Rileggendo la lettera della signora Fabrizia Tucciarone mi sono accorto di un’altra sua grande "menzogna" che non poteva rimanere senza risposta. Ella sostiene che "sebbene i Testimoni siano realmente ignari della maggior parte del contesto biblico, tuttavia in conversazioni scritturali si sente a suo agio, perché è stato ampiamente indottrinato su cosa deve pensare e come rispondere." Ebbene, per conoscenza di tutti i lettori, in tutte le congregazioni sparse in tutto il mondo si tiene (oltre a tutto il resto) un regolare studio della Bibbia durante una particolare adunanza infrasettimanale; questo programma consiste nel leggere e meditare a casa propria su 4-5 capitoli alla volta della Bibbia per poi commentarli in adunanza; in particolare quest’anno leggeremo e commenteremo da Giosuè capitolo 16 (da Genesi al capitolo 15 di Giosuè l’abbiamo già studiati l’anno scorso) a 2Cronache capitolo 28. Questo programma di studio consente ad ognuno di noi di leggere la Bibbia INTERAMENTE nel corso di alcuni anni.

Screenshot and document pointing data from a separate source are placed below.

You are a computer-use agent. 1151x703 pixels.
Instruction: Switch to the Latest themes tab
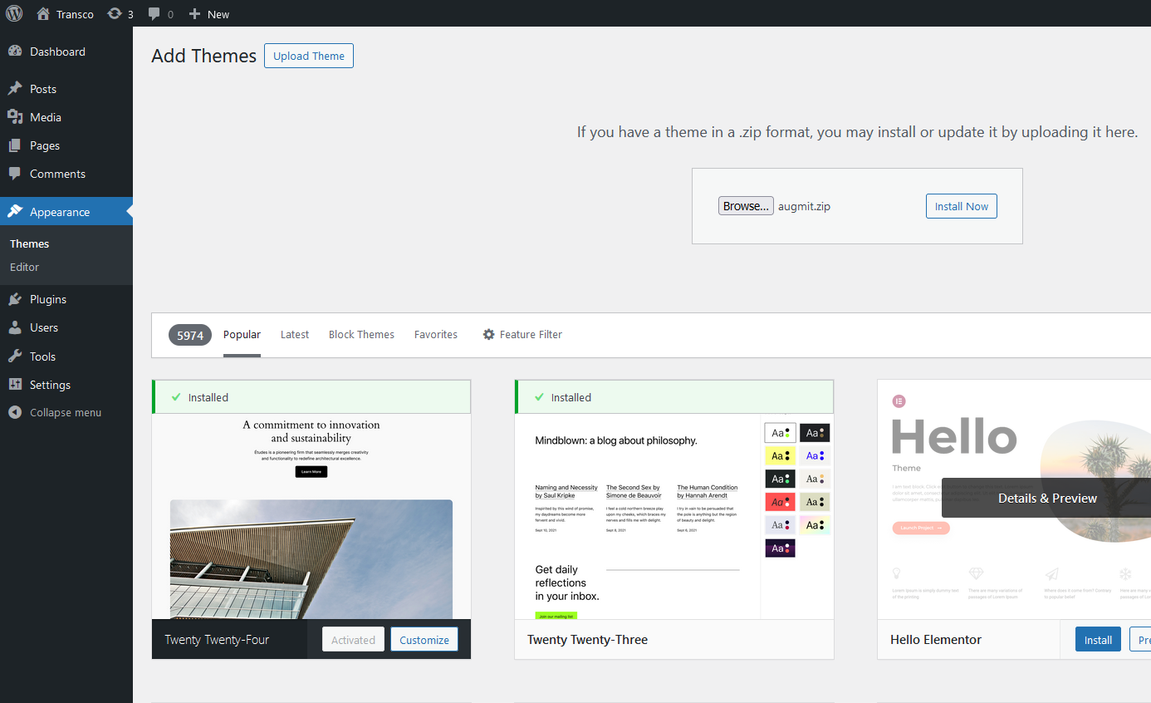(x=294, y=334)
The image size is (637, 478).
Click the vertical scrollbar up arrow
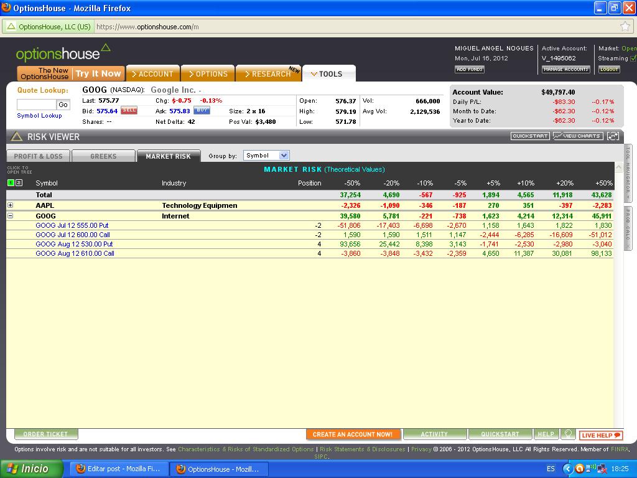click(x=618, y=167)
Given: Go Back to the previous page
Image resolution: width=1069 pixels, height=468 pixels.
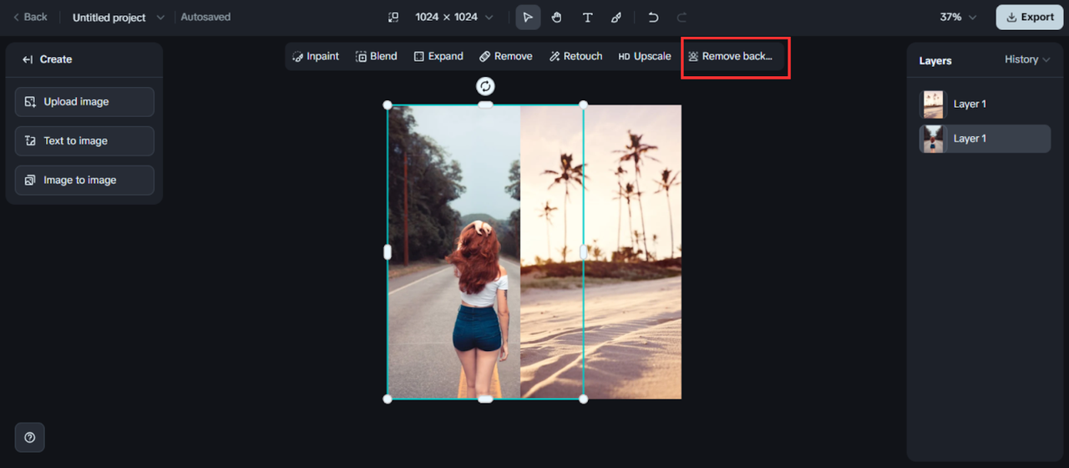Looking at the screenshot, I should coord(30,18).
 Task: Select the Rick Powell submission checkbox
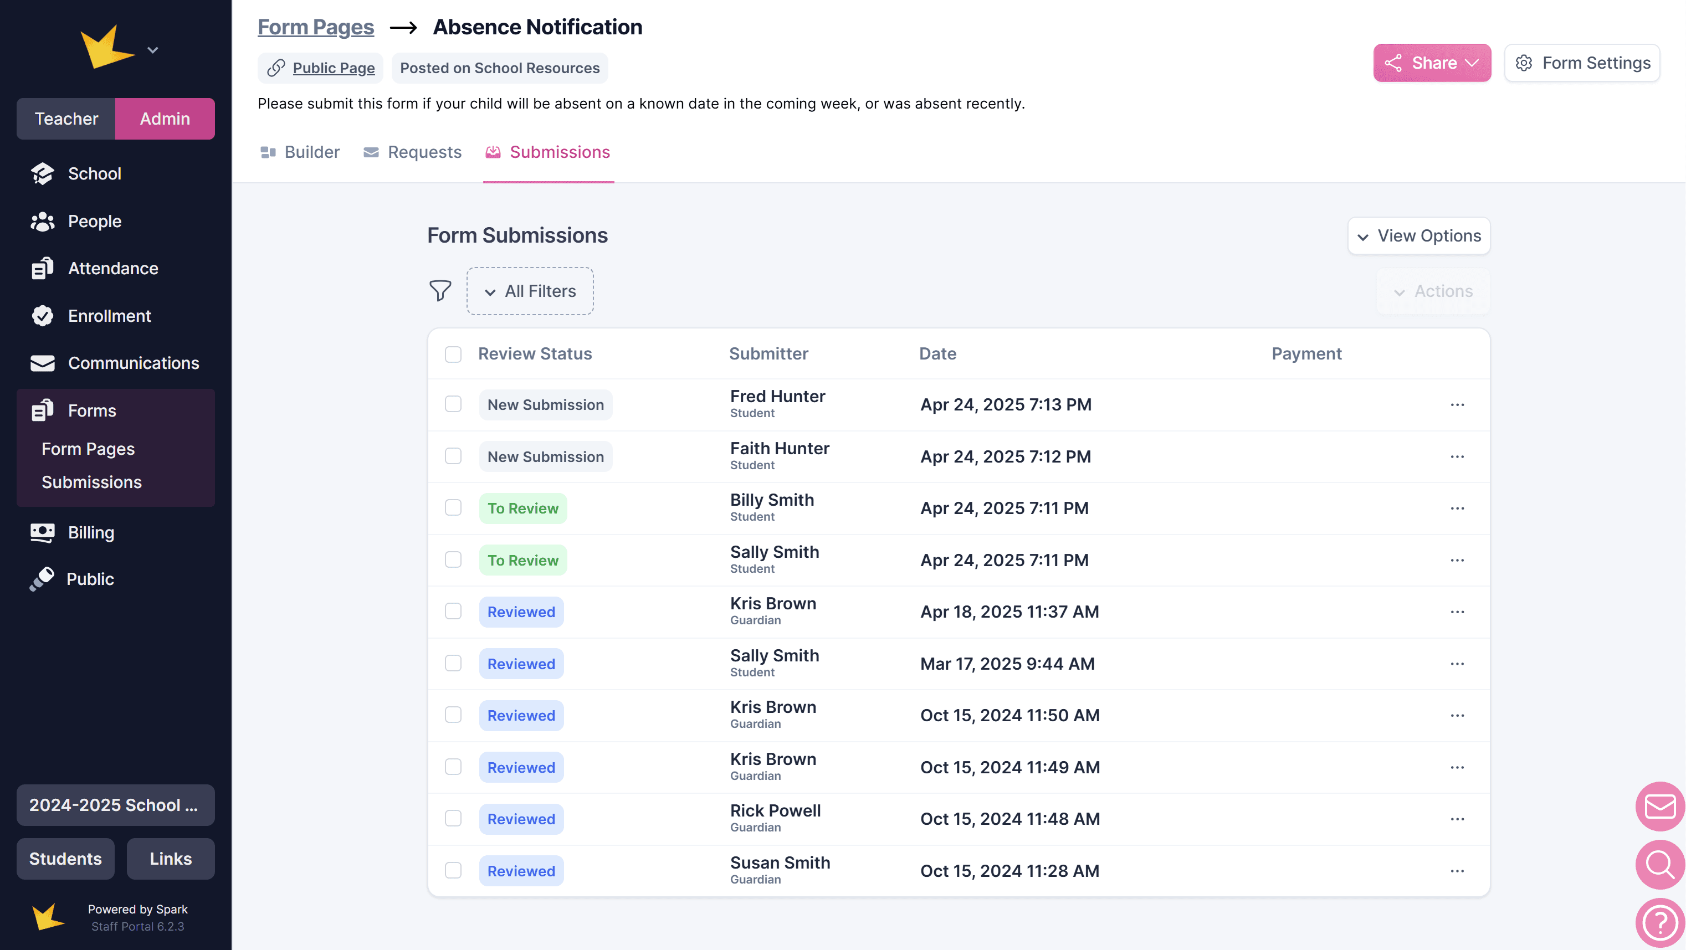click(x=453, y=818)
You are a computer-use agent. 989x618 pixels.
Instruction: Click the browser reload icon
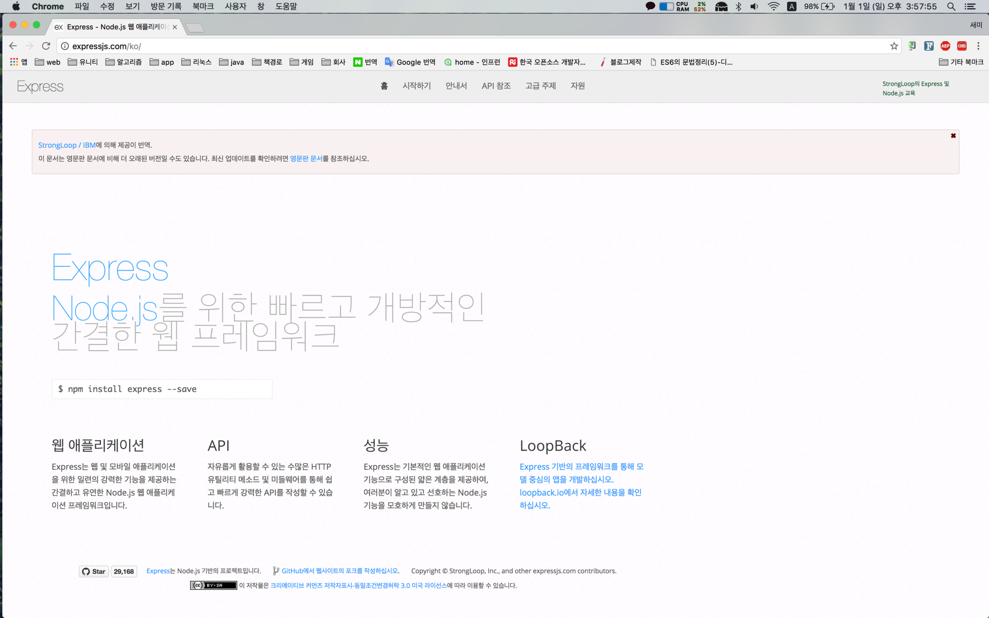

E poi? E poi si ricomincia da Genesi, e così via PER TUTTA LA VITA! Ciò non significa poi che ognuno di noi non la legga anche per proprio conto; io, per esempio, ogni giorno mi leggo due pagine della Bibbia, per non contare tutte le volte che la leggiamo nel corso degli altri nostri studi, delle adunanze cristiane e, per concludere, durante l’opera di predicazione. E scusate se è poco! Se la signora Fabrizia non ha voluto usufruire di questa opportunità è un suo problema, noi invece non amiamo rimanere nell’ignoranza ed amiamo profondamente la Parola di Dio, TUTTA, e seguiamo quindi l'esempio contenuto nel Salmo 1 versetto 2: "il suo diletto è nella legge di Geova, e lègge sottovoce nella sua legge giorno e notte."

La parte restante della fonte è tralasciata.